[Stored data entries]

---

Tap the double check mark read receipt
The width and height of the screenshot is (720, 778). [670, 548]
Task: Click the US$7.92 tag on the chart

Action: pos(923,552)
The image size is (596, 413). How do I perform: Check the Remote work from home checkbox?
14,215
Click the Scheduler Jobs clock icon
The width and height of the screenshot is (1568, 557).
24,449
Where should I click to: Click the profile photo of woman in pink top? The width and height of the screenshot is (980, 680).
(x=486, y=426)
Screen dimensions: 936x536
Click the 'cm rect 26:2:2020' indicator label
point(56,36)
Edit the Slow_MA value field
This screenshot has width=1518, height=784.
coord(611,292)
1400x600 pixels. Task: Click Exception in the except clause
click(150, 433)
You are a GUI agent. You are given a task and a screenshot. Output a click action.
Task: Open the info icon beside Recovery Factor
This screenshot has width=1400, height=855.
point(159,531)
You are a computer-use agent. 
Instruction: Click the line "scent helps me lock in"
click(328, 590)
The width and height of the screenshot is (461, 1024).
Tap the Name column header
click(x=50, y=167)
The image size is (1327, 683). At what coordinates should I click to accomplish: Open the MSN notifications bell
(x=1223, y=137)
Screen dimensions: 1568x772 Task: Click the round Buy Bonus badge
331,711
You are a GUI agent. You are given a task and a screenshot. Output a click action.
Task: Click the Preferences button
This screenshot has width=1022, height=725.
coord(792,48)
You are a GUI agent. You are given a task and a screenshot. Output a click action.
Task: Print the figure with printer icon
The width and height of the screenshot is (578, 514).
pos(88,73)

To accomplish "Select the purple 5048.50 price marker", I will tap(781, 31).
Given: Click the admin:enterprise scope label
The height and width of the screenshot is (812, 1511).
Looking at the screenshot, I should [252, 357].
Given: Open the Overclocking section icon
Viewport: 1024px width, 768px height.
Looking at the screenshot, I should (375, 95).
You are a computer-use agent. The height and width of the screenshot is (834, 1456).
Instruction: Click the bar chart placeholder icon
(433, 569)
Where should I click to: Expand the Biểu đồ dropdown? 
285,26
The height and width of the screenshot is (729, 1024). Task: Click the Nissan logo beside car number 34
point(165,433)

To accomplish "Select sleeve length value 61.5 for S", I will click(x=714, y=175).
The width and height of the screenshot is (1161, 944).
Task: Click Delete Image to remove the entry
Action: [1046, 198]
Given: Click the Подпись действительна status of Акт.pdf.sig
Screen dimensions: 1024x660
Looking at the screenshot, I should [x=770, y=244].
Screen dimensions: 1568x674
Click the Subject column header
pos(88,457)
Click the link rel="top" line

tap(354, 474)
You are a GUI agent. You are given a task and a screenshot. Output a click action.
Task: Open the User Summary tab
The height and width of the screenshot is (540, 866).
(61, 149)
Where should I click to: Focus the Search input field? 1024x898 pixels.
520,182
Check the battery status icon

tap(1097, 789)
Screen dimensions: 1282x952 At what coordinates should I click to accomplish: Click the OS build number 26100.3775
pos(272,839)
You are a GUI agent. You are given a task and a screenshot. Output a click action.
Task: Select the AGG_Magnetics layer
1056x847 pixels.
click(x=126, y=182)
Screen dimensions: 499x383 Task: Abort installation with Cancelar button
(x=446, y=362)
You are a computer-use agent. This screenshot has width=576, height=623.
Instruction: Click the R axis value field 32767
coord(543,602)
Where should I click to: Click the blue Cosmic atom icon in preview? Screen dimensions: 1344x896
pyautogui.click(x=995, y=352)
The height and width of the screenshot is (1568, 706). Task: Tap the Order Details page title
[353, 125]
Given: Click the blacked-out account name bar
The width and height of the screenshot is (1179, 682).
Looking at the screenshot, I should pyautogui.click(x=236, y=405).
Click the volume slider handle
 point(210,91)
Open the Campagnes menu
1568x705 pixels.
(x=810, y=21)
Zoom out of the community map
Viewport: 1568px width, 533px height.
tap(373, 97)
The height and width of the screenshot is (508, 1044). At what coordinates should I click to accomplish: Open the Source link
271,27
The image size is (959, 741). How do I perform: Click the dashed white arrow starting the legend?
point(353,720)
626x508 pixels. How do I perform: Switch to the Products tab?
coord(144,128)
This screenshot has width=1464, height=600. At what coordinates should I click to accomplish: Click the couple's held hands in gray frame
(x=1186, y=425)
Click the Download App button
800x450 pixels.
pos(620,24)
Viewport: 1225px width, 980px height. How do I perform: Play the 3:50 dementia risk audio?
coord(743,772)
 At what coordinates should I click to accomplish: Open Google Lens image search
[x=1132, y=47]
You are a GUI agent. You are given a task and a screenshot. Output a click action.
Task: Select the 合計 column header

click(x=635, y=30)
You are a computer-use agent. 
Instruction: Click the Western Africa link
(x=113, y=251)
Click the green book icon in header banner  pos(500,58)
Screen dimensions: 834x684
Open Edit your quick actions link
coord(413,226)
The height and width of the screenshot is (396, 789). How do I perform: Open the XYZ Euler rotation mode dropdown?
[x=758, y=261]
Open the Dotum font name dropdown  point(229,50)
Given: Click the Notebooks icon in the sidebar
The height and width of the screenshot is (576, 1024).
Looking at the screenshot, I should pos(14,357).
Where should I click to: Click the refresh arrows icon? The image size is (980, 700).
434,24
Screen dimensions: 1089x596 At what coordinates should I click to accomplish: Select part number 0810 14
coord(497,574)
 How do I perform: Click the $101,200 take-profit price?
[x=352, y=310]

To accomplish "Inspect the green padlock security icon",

---

Action item:
Extract every line from the records above that contains the word "computer".

Answer section:
You are a computer-use agent. 
You are a computer-use agent. The height and width of the screenshot is (834, 1456).
You are a computer-use agent. This screenshot has width=576, height=623.
You are a computer-use agent. 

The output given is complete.